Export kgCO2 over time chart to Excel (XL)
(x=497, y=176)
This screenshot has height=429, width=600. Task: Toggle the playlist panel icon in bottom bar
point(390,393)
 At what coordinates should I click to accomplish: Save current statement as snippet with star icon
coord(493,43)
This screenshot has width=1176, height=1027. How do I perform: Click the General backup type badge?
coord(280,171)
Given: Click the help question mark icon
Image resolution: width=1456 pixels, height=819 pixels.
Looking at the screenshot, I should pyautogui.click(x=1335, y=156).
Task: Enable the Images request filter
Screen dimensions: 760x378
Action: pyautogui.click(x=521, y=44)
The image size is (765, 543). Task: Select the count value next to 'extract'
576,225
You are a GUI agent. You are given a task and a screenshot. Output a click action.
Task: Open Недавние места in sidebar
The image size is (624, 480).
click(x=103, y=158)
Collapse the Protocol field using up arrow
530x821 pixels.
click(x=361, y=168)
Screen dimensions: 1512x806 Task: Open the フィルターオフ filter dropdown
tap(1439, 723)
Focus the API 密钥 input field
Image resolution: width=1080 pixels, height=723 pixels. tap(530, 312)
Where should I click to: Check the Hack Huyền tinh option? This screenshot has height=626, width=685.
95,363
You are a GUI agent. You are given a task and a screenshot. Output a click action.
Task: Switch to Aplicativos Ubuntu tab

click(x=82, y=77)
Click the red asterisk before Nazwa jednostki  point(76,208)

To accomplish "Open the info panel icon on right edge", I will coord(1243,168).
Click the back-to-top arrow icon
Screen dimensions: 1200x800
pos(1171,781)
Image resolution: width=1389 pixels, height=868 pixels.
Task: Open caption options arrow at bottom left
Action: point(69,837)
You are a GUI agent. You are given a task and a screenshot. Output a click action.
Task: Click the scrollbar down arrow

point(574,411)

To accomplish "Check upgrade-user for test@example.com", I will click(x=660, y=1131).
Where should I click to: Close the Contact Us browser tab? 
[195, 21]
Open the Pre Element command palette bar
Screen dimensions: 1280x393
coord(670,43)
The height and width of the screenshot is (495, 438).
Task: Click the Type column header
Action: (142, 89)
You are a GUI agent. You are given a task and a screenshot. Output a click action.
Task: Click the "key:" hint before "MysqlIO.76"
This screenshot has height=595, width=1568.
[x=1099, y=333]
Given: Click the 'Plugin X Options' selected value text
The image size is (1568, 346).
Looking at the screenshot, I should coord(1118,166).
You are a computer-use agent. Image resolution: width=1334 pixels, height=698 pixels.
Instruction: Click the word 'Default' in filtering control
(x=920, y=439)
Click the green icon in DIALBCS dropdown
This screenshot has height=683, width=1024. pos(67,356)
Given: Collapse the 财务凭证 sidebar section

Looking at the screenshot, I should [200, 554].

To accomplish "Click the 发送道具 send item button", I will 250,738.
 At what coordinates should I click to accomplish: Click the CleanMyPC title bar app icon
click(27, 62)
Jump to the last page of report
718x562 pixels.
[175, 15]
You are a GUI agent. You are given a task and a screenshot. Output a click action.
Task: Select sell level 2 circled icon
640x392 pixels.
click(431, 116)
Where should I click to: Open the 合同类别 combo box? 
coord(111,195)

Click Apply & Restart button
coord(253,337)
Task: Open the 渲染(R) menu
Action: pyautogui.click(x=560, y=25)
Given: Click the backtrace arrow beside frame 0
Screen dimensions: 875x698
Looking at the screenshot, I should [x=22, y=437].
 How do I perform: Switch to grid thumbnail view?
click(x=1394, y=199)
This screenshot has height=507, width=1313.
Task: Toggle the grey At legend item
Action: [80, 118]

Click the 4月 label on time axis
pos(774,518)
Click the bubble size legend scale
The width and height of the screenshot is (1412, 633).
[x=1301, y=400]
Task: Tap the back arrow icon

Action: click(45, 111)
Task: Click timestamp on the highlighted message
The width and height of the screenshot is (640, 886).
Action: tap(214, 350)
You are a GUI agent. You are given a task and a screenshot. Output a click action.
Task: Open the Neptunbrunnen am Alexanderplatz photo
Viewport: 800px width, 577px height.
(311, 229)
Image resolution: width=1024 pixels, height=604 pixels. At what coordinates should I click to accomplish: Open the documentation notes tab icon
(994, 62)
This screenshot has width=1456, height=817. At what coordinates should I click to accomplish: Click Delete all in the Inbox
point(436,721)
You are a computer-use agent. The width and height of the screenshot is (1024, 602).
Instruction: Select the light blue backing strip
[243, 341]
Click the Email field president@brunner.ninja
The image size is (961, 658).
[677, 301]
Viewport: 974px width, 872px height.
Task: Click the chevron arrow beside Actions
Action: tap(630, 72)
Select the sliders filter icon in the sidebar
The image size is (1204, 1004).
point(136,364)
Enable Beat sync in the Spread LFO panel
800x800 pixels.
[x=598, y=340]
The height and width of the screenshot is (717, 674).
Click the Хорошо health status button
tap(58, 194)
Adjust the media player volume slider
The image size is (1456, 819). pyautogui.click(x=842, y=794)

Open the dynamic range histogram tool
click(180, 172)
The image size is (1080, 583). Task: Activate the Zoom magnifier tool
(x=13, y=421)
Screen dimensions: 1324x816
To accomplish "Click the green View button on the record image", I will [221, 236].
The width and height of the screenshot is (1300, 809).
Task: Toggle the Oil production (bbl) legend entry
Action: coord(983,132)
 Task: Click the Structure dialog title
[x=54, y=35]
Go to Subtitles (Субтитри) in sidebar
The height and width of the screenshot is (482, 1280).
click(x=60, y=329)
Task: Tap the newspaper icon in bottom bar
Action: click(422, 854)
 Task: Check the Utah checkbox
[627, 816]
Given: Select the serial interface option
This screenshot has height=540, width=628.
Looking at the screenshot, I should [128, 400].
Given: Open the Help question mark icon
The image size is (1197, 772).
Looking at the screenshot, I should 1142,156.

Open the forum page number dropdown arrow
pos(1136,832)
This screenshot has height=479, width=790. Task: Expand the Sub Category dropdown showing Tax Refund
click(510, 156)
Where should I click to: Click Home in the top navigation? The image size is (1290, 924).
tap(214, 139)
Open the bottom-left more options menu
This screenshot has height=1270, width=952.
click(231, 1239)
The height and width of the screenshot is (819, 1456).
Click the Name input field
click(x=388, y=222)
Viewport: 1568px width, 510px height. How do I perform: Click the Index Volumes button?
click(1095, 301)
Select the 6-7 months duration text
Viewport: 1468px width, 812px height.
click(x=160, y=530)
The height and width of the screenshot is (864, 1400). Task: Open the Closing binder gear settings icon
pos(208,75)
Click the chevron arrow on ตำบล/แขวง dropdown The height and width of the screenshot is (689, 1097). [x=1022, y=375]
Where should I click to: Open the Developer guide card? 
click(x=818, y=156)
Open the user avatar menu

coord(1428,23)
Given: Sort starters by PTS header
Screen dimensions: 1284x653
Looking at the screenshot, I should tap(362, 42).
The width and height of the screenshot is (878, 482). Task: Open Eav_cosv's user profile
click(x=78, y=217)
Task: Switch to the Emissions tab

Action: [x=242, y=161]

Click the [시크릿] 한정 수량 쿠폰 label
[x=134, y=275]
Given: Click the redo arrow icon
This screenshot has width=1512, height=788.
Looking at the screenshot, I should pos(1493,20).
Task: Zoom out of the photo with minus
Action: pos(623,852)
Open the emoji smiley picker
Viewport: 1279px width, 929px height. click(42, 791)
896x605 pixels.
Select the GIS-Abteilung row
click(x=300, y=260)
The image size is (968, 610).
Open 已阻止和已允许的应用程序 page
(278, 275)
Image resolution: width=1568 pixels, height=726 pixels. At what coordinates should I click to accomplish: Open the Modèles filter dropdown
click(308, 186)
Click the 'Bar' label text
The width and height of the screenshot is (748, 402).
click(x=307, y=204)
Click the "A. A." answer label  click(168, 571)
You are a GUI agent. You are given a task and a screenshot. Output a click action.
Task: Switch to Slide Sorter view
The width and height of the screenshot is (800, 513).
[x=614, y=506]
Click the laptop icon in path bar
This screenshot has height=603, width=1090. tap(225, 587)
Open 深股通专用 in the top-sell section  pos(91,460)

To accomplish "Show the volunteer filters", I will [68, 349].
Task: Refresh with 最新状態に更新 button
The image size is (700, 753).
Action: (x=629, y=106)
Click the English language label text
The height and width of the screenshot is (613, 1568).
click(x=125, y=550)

Instruction:
Render the data from the line containing "This screenshot has width=1176, height=1027." through the line containing "Image resolution: width=1080", both ends included, as a Markdown table with the columns Row and Line, omitting any blank lines.

Task answer:
| Row | Line |
|---|---|
| 1 | This screenshot has width=1176, height=1027. How do I perform: Click the General backup type badge? |
| 2 | coord(280,171) |
| 3 | Given: Click the help question mark icon |
| 4 | Image resolution: width=1456 pixels, height=819 pixels. |
| 5 | Looking at the screenshot, I should pyautogui.click(x=1335, y=156). |
| 6 | Task: Enable the Images request filter |
| 7 | Screen dimensions: 760x378 |
| 8 | Action: pyautogui.click(x=521, y=44) |
| 9 | The image size is (765, 543). Task: Select the count value next to 'extract' |
| 10 | 576,225 |
| 11 | You are a GUI agent. You are given a task and a screenshot. Output a click action. |
| 12 | Task: Open Недавние места in sidebar |
| 13 | The image size is (624, 480). |
| 14 | click(x=103, y=158) |
| 15 | Collapse the Protocol field using up arrow |
| 16 | 530x821 pixels. |
| 17 | click(x=361, y=168) |
| 18 | Screen dimensions: 1512x806 Task: Open the フィルターオフ filter dropdown |
| 19 | tap(1439, 723) |
| 20 | Focus the API 密钥 input field |
| 21 | Image resolution: width=1080 pixels, height=723 pixels. tap(530, 312) |